The European Bank for Reconstruction and Development (EBRD) raised its forecast for Egypt’s GDP growth during the current financial year 2021/2022, ending in June – to 5.7 percent from the 4.9 percent projected in November.

According to the EBRD’s Regional Economic Prospects Report released on Tuesday, Egypt’s economy will see a slowdown to 5 percent in the financial year 2022/2023 – which starts in July.

The report was released on the sidelines of the EBRD’s 31st annual meeting and business forum, which kicked off in Marrakesh with a special focus on the impacts of the Russian-Ukrainian War on the bank’s countries of operations.

On a calendar year basis, EBRD’s report expects Egypt’s GDP growth forecast to slow down to 3.1 percent in 2022 from 7.2 percent in 2021. This is will be followed by stepping up to 6 percent in 2023 as Egypt will be one of the top countries in the Southern and Mediterranean region in terms of output growth projections.

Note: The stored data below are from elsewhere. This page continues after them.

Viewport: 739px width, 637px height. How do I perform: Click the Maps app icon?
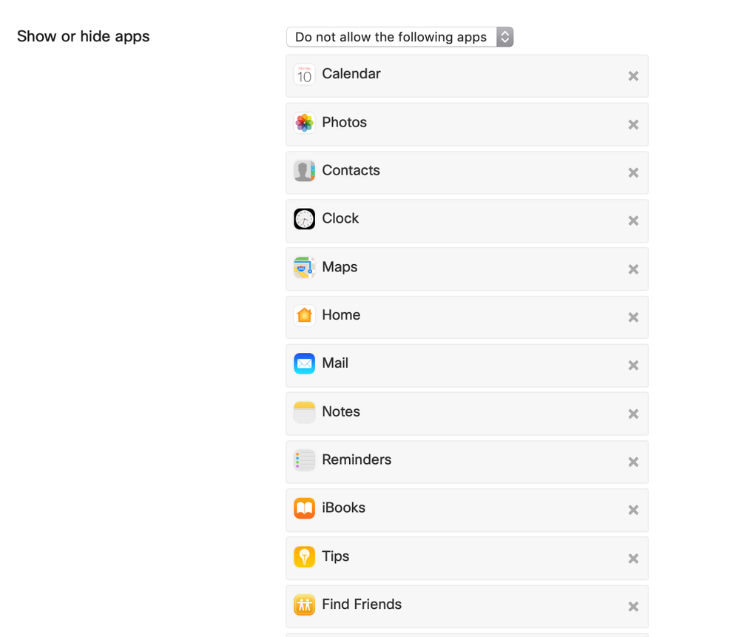coord(304,267)
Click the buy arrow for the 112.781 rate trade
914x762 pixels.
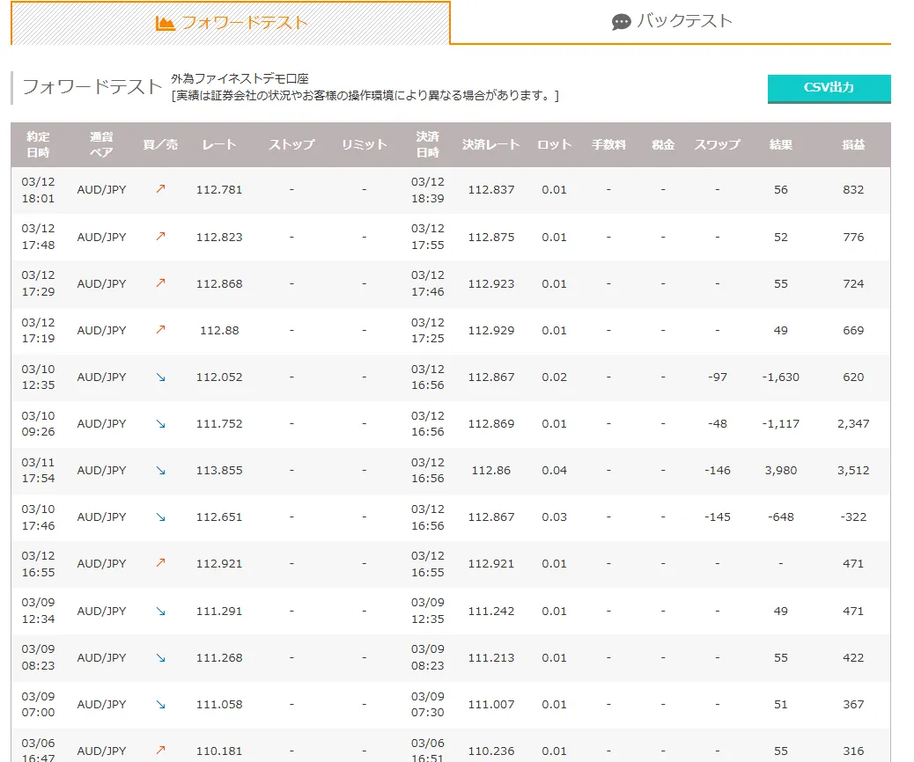[160, 189]
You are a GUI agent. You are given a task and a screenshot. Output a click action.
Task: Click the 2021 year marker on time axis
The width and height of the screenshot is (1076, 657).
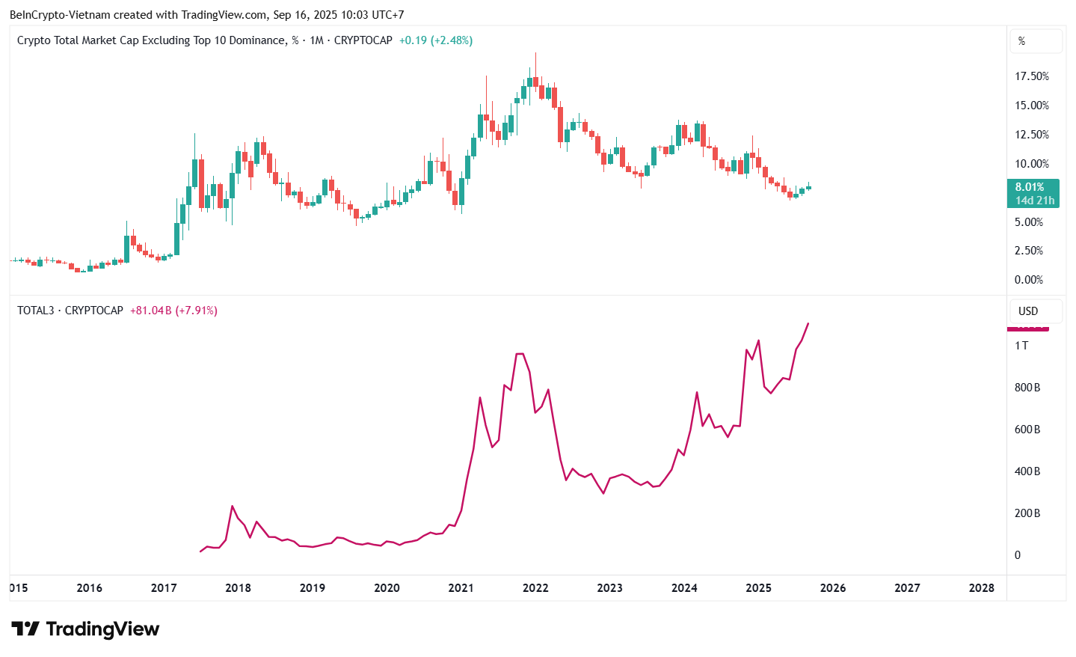[461, 588]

This upgrade comes despite the impacts of the war in Ukraine that have resulted in an increase in the prices of wheat, food products, and petroleum, EBRD said.

It added that Egypt witnessed economic recovery in the first half of the financial year 2021/22 – from July until December 2021 as its real GDP growth averaged 9 percent fuelled by improvements in tourism, manufacturing, construction, wholesale and retail trade, and agriculture sectors. This recovery will continue through the coming financial year, the bank stated.

However, the EBRD report said Egypt is a net oil importer and one of the world’s largest wheat importers, and it relies on imports for other food commodities as well, all of which are expected to be subjected to price hikes over both short and medium terms.

“On the upside, higher demand and prices for Egypt’s gas exports could sustain growth in the medium term, and the International Monetary Fund (IMF)-supported programme could support reform implementation and investor confidence. The latter could also help manage external imbalances, as might the recent EGP devaluation,” the report read.

For the downside risks to Egypt’s economic performance, the report said that they include volatility in global energy and food prices and the possibility of a global economic slowdown across key sectors and supply chains.

The report also confirmed that Egypt remains the country with the most EBRD operations in the Mediterranean for third year in a row.